Demikan kata Jus Soema Di Pradja wartawan senior Indonesia Raya dan Kompas era tahun 1974 dalam acara diskusi publik NGOBROL NGOPI SEMEJA dengan mengangkat tema “Gerakan kebudayaan Dalam Sejarah Pergerakan sosial” di Depok, 19 Mei 2023.

Ketika saya dulu di Indonesia Raya, bersama Pak Mochtar Lubis punya hati tersendiri sebagai wartawan yang seniman pelukis. Punya kepekaan khusus sebagaimana seniman penyair lainnya seperti WS Rendra, Sutardji C. Bachri, Taufiq Ismail. Mereka sampai hari ini tatap punya kepekaan khusus meski usianya kini sudah lanjut.

“WS Rendra pun akan demikian jika saja ia masih hidup. Sekarang kan beliau sudah tidak ada,” ujar Jus tampak sedih.

“Jadi kalau kita bicara gerakan kebudayaan adalah harus dari hati senimannya sendiri, lahir dari senimannya itu sendiri. Bagaimana melihat keadaan sosial rakyat Indonesia,” tegas Jus.

Menurut Jus Soema, dari sejak kemerdekaan Indonesia hingga kini belum merasakan adanya arti kemerdekaan. Ia mengibaratkan keadaan penari di Amerika yang loncat-loncat menari. Nah kita ini seperti itu. Hanya jadi penari saja. Dukung sana dukung sini, rakyat hanya dipakai seperti itu.

“Rakyat dibutuhkan oleh kekuasaan hanya lima tahun sekali. Setelah itu rakyat ditinggalkan, hanya jadi penonton,” ujarnya

“Padahal para elit bikin partai itu untuk kepentingan rakyat bukan untuk kepentingan ketua partai,” imbuhnya

“Ini yang terjadi salah kaprah di Indonesia,” tegasnya.

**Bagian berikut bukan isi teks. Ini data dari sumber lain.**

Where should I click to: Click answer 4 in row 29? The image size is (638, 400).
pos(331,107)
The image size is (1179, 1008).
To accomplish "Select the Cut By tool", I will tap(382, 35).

Ia menilai dalam konteks sekarang para seniman, setelah masa orde baru ke masa reformasi saya tidak menemukan karya seni dari salah satunya penyair sekeras WS Renda, Taufiq Ismail juga wartawan seperti Mochtar Lubis. Sekarang tidak nampak ada yang seperti mereka kritis terhadap keadaan bangsa Ini. Mereka asyik sendiri, bikin syair tapi tidak ada kepekaan,ungkapnya.

Ia menekankan perlu adanya kepekaan dalam berkarya pada seniman. Bisa saja para seniman berkarya misalnya pelukis melukis bunga atau apa saja tetapi harus tetap memiliki kepekaan khusus terhadap keadaan bangsa ini.

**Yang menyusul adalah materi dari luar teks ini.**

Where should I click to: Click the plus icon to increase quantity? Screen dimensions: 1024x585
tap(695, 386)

“Saya temukan penyair seperti Adhie Massardi bagus puisinya memiliki kepekaan atas keadaan sekarang dari puisi-puisinya, keras puisi-puisinya. Di luar ini, tidak bermuculan penyair-penyair yang memiliki kepekaan terhadap keadaan rakyat Indonesia,” ungkapnya lagi

Ia mempertanyakan seniman-seniman sekarang.

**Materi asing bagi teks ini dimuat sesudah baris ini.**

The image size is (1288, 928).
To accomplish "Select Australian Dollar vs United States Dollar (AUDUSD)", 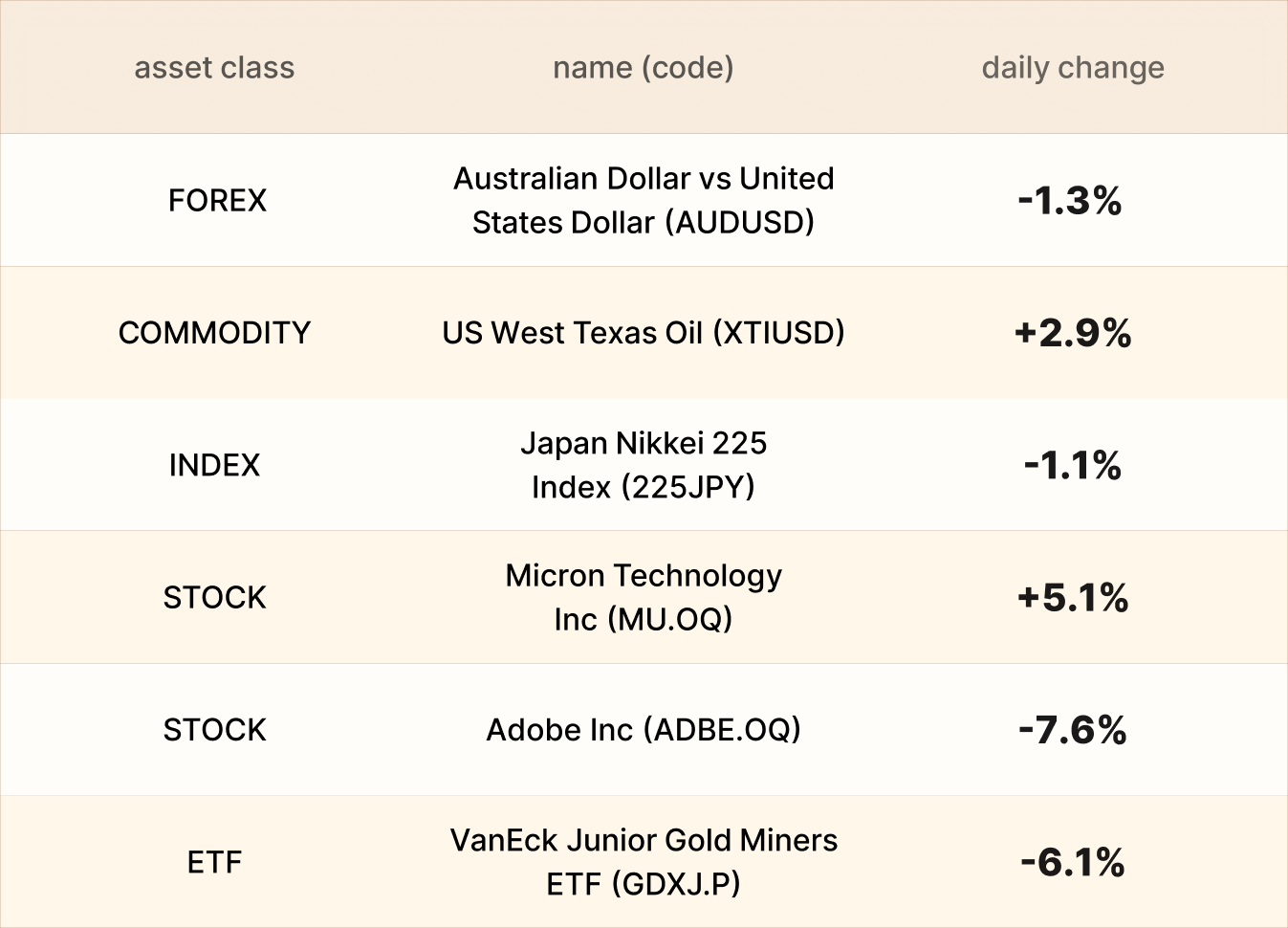I will click(x=643, y=200).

“Yang menjadi pertanyaan saya, seniman-senimaan sekarang ini hilang kepekaan atau bagaimana? Harusnya penyair-penyair sekarang lebih galak dari WS Renda, yang karyanya otokritik terhadap keadaan masyarakat,” beber Jus

Kekhawatiran Jus seniman sudah tidak bersuara lagi. Tidak tampak lagi seniman menyuarakan keadaan hidup masyarakat. Yang saya khawatirkan kalau seniman sudah diam, tak bersuara lagi.

Jus mengenang figur penyair Chairil Anwar yang puisi-puisinya gerakan pemberontakan sosial atas keadaan rakyat. Ini yang disebut gerakan kebudayaan.

“Faktor yang menyebabkan ketidak munculan gerakan sosial kebudayaan karena ada kekhawatiran, menjadi penyair galak seperti WS Rendra Kekhawatiran mereka itu terkena UU ITE, dipenjarakan,” pungkasnya.